“Hollywood’s summer is more than halfway over, and the box-office report is telling,” Kyle Smith writes at the New York Post. “If you want to have a hit, don’t lard your film with tendentious, off-putting, off-topic political messages:”
In “White House Down,” a Tea Party-like cabal goes so far as to attack the White House and force a president (Jamie Foxx) obviously modeled on Barack Obama into fighting for his life (right at the moment when he was going to sign a major peace deal and also eliminate poverty). The film is so overtly (and, given that its director is Roland Emmerich, comically) political that audiences couldn’t even take it as seriously as the generic “Die Hard” rip-off “Olympus Has Fallen.”
Said Isaac Chotiner of The New Republic, the film “resembles a season of ‘24’ as re-written by Noam Chomsky.” Hey, nothing says blockbuster like Noam Chomsky. “White House Down” is one of the year’s biggest flops.
Disney’s “The Lone Ranger” is meant to continue in the 50-year-history of “revisionist Westerns,” meaning “this time white dudes are the villains.” The title character is played as an oafish sidekick by the bland actor Armie Hammer, while the actual star is Johnny Depp as Tonto. Tonto informs us solemnly, “Indians are like coyotes. They kill and leave nothing to waste. What does the white man kill for?”
Simple. As Woody Allen once said, we kill for food. And not only that, frequently there must be a beverage.
But the tired idea that Indians were ecologists, right down to their allegedly noble killing habits, is itself an early-’70s myth that doesn’t stand up to historical scrutiny, so this would-be daring film gets stuck in PC quicksand.
In fact, the Indians used any wasteful methods they could to kill buffalo (including driving them off cliffs or setting fire to the land on all four sides), then left most of the meat to rot in the sun.
The villains of “The Lone Ranger”? Greedy capitalists. Like the ones at Disney who charge 3-year-olds $89 for a day’s admission to the Magic Kingdom.
After watching The Lone Ranger, Blogger/talk radio host J.P. Travis asks, “When did white men become second class citizens?”
I’m hard to insult. Maybe it’s my thick skin, maybe it’s my thick head. But racist insults directed at white men in this movie—mostly from Tonto—were so rampant and so contrived I was noticeably subdued when it was over. I felt like a Gitmo detainee forced to watch a video of his own water boarding.
If it was just once that Tonto called the Lone Ranger a “stupid white man” that wouldn’t be so bad, but the racism was constant and left me wondering why our culture considers this okay. Obviously, if Hollywood made a movie that spent $259 million and 149 minutes insulting some other race, the crap would be in the fan. At the denouement of the movie, when Tonto is summing up the lessons learned from his epic battle with his lifelong enemy (by the way, why wasn’t the movie titled Tonto instead of The Lone Ranger since it was basically all about Tonto and the Lone Ranger was an idiot?)… where was I? Oh yeah, Tonto says to the bad guy:
“All these years I think you are wendigo [a Native American demon]. Now I see that you’re just another white man.”

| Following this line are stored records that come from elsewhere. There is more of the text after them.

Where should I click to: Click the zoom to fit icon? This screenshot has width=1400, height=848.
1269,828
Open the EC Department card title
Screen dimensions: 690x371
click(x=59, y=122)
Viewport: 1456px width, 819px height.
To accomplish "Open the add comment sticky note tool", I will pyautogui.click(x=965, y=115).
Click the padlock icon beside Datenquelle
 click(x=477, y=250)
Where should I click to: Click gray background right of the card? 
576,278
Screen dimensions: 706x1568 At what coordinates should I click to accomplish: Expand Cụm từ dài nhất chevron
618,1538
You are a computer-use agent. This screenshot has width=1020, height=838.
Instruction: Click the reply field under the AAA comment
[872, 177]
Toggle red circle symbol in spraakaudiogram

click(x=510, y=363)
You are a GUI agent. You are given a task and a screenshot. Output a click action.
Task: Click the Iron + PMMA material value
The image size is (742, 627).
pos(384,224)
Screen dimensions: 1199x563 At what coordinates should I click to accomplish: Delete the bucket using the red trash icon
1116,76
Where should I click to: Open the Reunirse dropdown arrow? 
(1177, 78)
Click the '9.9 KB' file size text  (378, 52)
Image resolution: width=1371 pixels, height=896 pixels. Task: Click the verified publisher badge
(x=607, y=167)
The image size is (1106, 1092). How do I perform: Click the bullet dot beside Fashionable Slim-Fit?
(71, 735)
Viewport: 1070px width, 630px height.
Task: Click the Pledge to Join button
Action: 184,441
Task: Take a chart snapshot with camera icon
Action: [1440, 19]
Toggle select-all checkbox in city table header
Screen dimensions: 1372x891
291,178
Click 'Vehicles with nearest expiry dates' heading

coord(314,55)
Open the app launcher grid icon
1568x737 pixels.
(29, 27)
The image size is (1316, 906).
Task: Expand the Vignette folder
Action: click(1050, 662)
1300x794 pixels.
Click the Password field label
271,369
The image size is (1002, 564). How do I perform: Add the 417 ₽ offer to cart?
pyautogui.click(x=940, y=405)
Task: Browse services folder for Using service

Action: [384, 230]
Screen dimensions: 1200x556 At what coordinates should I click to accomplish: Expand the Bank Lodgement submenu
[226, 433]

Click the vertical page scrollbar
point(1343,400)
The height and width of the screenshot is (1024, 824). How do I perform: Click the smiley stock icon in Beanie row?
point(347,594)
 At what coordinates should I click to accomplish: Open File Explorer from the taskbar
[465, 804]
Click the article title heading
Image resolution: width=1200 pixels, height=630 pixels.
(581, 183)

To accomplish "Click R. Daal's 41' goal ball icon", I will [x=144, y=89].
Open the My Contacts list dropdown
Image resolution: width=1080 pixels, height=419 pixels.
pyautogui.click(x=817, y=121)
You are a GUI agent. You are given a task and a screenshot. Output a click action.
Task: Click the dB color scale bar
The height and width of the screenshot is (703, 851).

In other words, in case that was too subtle, “white man” is synonymous with “demon.” He has another little speech later where he tells some Chinese railroad workers how bad white men are, whereupon all the Chinese guys nod their heads in agreement—”Very funny!” as TBS would say—but I forget what he said that time. I was thinking about other stuff by that point. Like how to get my money back for the ticket.
As Kyle Smith writes, politicized films can sometimes have an effective opening weekend (although that wasn’t the case with the Lone Ranger). However, word of mouth that a film is a giant leftwing sucker punch spreads fast — these days, faster than ever. At the end of his article, Smith notes:
Every summer the Brad Pitts of the world have to relearn the wisdom of MGM mogul Sam Goldwyn (though the line attributed to him actually came from playwright Moss Hart): If you want to send a message, use Western Union.
But for the past decade, the audience — an Army of Eberts! — can send themselves messages as well — which have been known to quickly sink a film if it’s bad enough.